That the minimum wage damages the work prospects of the least skilled is simple economics. Every person’s labour has value ~ a surgeon can command a higher wage than a warehouse picker, and so on. Clearly, setting a minimum wage that two parties can agree on for a job as ‘x’ instantly condemns those who’s market worth is less than ‘x’ to a life of benefits. External training may alleviate this, but most training and skill enhancement that is valued by employers is achieved on the job, as it were. Todays picker becomes tomorrows shift leader, next years supervisor, manager, etc. Pricing the least skilled out off a chance of the first foot on this ladder has is consequences.
These people are, to a large extent, invisible. The benefits system is so complex and clumber some, with such incredible marginal withdrawal rates that I suspect that many on long term benefits aren’t aware how unemployable the minimum wage has made them. Sure, they know that they can’t walk into a job that would make working worthwhile, but they probably don’t know that a minimum wage job is out of their reach ~ minimum wage jobs that give them an extra £5 a week for 40 hours work make no sense at all (your bus fare would wipe that out) so they seldom apply.
Now, let us assume that IDS actually manages to come up with a simplified benefits system that doesn’t punish people for working. Suddenly, it would be worth doing that part time cleaning job, a bit of casual sweeping in a builders yard, etc. Then, horror of horrors, some people are going to find that the minimum wage has priced them out of a job. They can’t say to the gaffer ‘give us a months trial on £3 an hour, and if you’re happy take me on at £5′, because that would be illegal.

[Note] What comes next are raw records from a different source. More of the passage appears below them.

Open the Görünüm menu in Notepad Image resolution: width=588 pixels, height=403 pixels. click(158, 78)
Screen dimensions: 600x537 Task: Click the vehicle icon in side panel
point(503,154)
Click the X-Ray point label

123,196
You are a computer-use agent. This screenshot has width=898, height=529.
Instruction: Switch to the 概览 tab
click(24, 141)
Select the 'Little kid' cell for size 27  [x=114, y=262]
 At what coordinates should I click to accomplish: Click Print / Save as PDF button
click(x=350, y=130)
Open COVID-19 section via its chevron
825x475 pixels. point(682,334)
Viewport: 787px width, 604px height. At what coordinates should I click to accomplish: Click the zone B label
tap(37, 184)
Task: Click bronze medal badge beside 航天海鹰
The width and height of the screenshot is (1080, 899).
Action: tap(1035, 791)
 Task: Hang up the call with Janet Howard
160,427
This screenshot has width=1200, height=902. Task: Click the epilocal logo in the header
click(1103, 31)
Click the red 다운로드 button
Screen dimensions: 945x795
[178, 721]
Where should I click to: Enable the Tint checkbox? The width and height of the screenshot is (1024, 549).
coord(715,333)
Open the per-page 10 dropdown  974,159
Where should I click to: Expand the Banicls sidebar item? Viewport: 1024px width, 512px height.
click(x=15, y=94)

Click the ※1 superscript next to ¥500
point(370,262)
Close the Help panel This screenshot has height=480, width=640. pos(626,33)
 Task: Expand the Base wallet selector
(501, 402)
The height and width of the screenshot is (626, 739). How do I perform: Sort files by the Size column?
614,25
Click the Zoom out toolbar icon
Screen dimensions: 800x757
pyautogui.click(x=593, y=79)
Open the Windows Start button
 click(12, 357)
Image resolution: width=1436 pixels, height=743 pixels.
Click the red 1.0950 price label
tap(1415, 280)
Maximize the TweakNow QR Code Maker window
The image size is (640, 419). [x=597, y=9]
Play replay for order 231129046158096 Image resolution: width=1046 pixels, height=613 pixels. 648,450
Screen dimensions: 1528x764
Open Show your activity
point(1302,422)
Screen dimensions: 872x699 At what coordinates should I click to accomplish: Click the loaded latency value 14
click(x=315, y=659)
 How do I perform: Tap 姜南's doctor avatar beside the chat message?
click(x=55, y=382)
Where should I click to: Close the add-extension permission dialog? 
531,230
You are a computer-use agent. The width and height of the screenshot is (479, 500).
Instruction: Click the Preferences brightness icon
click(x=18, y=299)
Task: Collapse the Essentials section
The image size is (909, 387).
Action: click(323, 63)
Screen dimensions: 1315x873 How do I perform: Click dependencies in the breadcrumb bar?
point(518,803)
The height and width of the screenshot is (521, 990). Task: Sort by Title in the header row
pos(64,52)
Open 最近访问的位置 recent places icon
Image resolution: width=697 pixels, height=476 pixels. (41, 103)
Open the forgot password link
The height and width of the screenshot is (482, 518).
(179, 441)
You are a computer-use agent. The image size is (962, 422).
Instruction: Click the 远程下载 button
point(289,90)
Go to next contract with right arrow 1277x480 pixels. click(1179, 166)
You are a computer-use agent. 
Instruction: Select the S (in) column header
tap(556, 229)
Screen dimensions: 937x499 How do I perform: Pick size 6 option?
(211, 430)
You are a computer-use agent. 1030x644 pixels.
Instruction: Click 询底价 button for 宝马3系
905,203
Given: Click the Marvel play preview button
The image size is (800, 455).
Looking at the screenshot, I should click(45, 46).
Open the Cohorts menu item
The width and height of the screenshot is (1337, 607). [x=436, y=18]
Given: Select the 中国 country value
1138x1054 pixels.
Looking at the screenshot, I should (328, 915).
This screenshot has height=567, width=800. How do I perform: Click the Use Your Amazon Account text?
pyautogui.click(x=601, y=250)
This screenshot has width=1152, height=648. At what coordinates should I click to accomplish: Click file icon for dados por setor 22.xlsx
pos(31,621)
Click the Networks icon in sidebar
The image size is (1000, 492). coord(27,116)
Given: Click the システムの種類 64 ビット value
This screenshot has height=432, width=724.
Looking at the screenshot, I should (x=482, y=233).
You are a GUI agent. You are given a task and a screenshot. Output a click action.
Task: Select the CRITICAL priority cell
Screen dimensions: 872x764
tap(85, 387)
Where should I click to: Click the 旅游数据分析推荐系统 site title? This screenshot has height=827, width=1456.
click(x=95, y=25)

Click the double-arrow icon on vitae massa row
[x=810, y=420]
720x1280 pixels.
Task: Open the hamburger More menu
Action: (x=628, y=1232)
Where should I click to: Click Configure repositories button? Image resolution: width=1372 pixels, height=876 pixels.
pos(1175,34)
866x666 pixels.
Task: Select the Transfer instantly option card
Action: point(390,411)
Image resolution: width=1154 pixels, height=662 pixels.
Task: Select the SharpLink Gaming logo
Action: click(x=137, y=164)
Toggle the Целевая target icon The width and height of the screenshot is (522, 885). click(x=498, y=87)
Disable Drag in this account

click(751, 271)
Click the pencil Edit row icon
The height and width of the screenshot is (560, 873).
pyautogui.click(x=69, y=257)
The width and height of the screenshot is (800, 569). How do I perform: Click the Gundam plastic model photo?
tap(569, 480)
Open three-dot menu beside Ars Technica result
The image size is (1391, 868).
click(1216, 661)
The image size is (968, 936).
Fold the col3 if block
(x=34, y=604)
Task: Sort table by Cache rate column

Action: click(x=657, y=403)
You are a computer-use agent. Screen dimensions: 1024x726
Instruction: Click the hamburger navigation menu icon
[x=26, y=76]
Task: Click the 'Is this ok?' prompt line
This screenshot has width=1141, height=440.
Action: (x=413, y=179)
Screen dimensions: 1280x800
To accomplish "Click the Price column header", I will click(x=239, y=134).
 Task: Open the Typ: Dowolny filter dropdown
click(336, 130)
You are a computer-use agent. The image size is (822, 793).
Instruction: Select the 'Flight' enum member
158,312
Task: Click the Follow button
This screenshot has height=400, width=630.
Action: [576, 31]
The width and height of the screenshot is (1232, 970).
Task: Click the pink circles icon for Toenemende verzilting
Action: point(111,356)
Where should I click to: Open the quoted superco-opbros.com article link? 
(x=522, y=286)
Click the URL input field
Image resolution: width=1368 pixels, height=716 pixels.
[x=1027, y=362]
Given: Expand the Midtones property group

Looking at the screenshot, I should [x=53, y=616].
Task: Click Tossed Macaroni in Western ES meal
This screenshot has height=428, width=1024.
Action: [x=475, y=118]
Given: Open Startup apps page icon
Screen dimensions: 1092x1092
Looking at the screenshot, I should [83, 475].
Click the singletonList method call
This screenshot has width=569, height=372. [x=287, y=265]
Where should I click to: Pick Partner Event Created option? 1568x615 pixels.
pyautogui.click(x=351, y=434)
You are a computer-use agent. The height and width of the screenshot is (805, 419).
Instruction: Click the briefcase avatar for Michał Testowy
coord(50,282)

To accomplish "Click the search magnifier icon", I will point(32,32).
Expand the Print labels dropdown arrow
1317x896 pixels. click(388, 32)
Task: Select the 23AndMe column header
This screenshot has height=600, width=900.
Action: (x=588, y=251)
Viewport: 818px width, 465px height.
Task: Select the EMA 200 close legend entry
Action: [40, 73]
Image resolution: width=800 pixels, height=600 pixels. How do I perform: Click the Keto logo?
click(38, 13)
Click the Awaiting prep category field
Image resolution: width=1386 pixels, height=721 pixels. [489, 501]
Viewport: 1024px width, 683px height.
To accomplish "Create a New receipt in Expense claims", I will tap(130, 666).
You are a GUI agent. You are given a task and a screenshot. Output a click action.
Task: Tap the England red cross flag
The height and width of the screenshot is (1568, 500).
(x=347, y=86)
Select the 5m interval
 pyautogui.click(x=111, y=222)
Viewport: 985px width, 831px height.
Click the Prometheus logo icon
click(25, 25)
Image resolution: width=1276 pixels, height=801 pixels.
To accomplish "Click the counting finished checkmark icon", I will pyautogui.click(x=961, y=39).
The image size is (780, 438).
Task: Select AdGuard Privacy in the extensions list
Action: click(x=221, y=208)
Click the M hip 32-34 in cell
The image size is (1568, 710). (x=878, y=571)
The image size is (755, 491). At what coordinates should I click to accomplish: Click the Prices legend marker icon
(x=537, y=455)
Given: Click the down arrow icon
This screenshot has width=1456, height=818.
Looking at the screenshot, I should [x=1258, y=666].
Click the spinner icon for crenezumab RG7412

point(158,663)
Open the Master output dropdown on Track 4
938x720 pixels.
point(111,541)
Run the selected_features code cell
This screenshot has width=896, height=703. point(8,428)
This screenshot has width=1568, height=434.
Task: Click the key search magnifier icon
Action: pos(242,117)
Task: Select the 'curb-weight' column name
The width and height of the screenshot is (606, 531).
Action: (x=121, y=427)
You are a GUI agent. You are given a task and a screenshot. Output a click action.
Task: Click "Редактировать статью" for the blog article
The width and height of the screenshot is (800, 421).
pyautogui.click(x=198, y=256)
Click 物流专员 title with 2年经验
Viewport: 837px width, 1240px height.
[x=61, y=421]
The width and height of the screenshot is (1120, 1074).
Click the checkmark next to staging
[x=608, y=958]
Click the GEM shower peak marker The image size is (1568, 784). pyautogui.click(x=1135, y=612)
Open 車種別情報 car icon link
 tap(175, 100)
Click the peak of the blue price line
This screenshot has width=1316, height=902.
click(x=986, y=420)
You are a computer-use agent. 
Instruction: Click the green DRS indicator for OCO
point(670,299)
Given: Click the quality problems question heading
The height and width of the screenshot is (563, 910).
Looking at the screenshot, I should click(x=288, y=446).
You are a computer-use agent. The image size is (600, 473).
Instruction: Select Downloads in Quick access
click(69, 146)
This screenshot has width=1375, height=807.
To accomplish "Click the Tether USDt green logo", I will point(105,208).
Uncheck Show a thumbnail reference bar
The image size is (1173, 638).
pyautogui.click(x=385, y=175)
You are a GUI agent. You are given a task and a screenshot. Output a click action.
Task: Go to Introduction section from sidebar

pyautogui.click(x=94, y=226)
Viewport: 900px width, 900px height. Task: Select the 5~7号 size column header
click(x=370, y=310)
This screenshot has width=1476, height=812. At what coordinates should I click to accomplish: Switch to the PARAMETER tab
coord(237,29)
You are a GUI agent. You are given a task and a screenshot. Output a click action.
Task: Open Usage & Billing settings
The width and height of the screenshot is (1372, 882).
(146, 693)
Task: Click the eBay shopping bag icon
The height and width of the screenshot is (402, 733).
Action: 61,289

Could we see the minimum wage issue being debated again? At the moment, to oppose it has one caricatured as some kind of Victorian Villain, sending children up chimneys and down pipes for a penny a day. However, if the people the minimum wage was designed to protect find it is preventing them entering the workplace, the debate may be very different indeed.
Agreed.
If the DWP read and understand my response to their consultation document, they’ll freeze it, reduce it or even scrap it (hopefully).